* Problem set
1. In the remote exams article, write out the passage between "The remote-proctored exam" and "measure was unconstitutional.", inclusive.
2. Answer these questions from the remote exams article:
(a) To what decade do courses on radio go back?
(b) What do the commercial proctoring systems use to monitor students closely?
(c) At which university was the student the federal judge sided with?
3. Carry on the remote exams article, picking up after its final sentence.

* Source document
*** Block opens ***

The Ability to Use Remote Exams Just Became More Remote

Experiments with online courses had been going on long before the pandemic accelerated the trend. Indeed, we have noted in previous postings on this blog that courses via television go back to the 1950s. Before that, there were courses on radio going back to the 1920s. And, of course, there were correspondence courses by mail even before then.

Although instruction was possible by these various means - at least by one-way instruction - exams pose a problem. How do you avoid cheating if exams cannot be proctored?

There are various commercial systems that are designed to be de facto proctors. These involved close monitoring of students using the cameras in their computers. But those systems are inherently intrusive. From NPR:

The remote-proctored exam that colleges began using widely during the pandemic saw a first big legal test of its own — one that concluded in a ruling applauded by digital privacy advocates. A federal judge this week sided with a student at Cleveland State University in Ohio, who alleged that a room scan taken before his online test as a proctoring measure was unconstitutional.

*** Block closes ***

Stored records:
*** Block opens ***

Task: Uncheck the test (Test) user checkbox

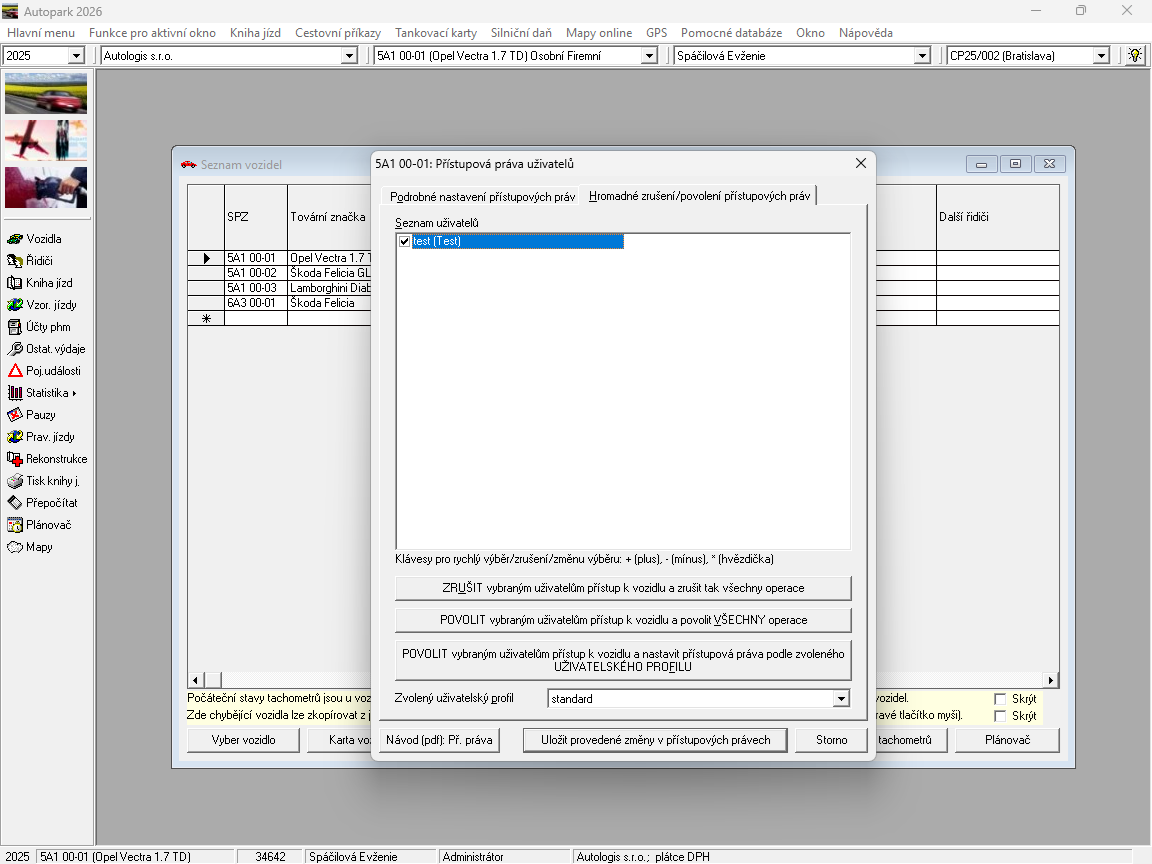Action: (404, 242)
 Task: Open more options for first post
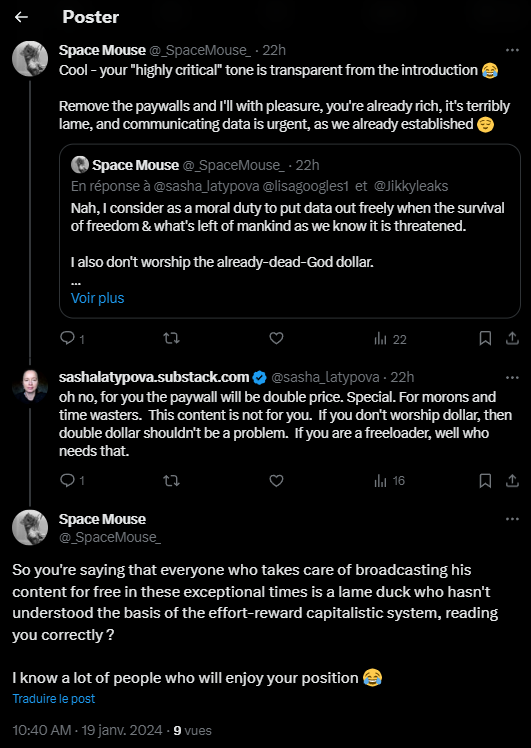[x=512, y=50]
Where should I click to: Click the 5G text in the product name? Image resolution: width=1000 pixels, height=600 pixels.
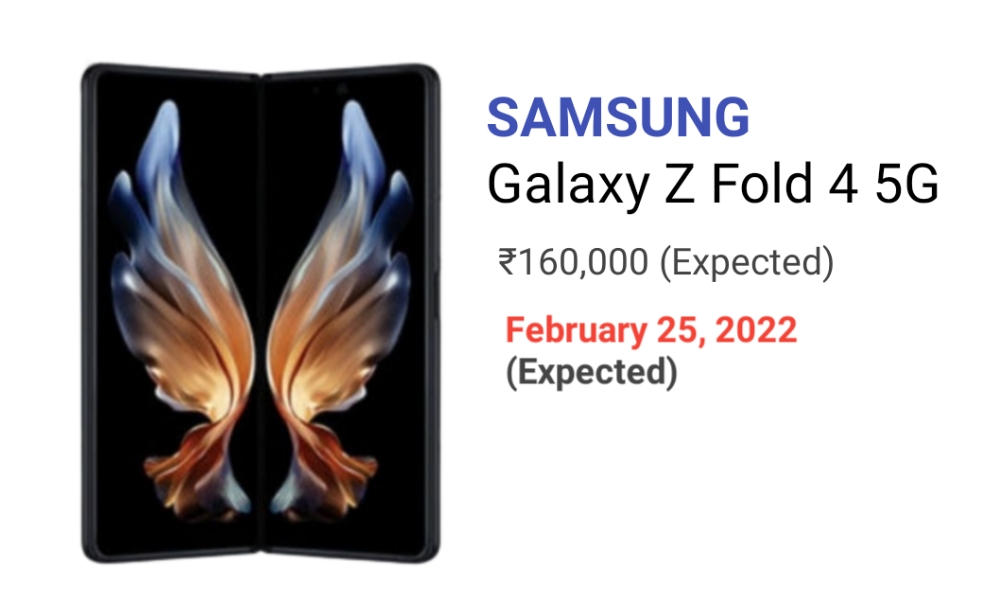point(907,184)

*** Block closes ***

* Response list
1.
The remote-proctored exam that colleges began using widely during the pandemic saw a first big legal test of its own — one that concluded in a ruling applauded by digital privacy advocates. A federal judge this week sided with a student at Cleveland State University in Ohio, who alleged that a room scan taken before his online test as a proctoring measure was unconstitutional.

2.
(a) The 1920s.
(b) The cameras in the students' computers.
(c) Cleveland State University in Ohio.

3.
Aaron Ogletree, a chemistry student, sat for a test during his spring semester last year. Before starting the exam, he was asked to show the virtual proctor his bedroom. He complied, and the recording data was stored by one of the school's third-party proctoring tools, Honorlock, according to the ruling documents .

Ogletree then sued his university, alleging that the room scan violated his Fourth Amendment rights protecting U.S. citizens against "unreasonable searches and seizures." In its defense, Cleveland State argued that room scans are not "searches," because they are limited in scope, conducted to ensure academic fairness and exam integrity, and not coerced. U.S. district court Judge J. Philip Calabrese on Monday decided in Ogletree's favor: Room scans are unconstitutional...

Full story at https://www.npr.org/2022/08/25/1119337956/test-proctoring-room-scans-unconstitutional-cleveland-state-university.

Of course, not all classes require exams, or require exams of the type that need the kind of proctor-style monitoring described in the Ohio case. And the court decision is by one judge in one jurisdiction. Nonetheless, the idea - which was particularly attractive to former governor Jerry Brown - that the solution to the costs of higher education was online courses, has been dealt a blow by the ruling.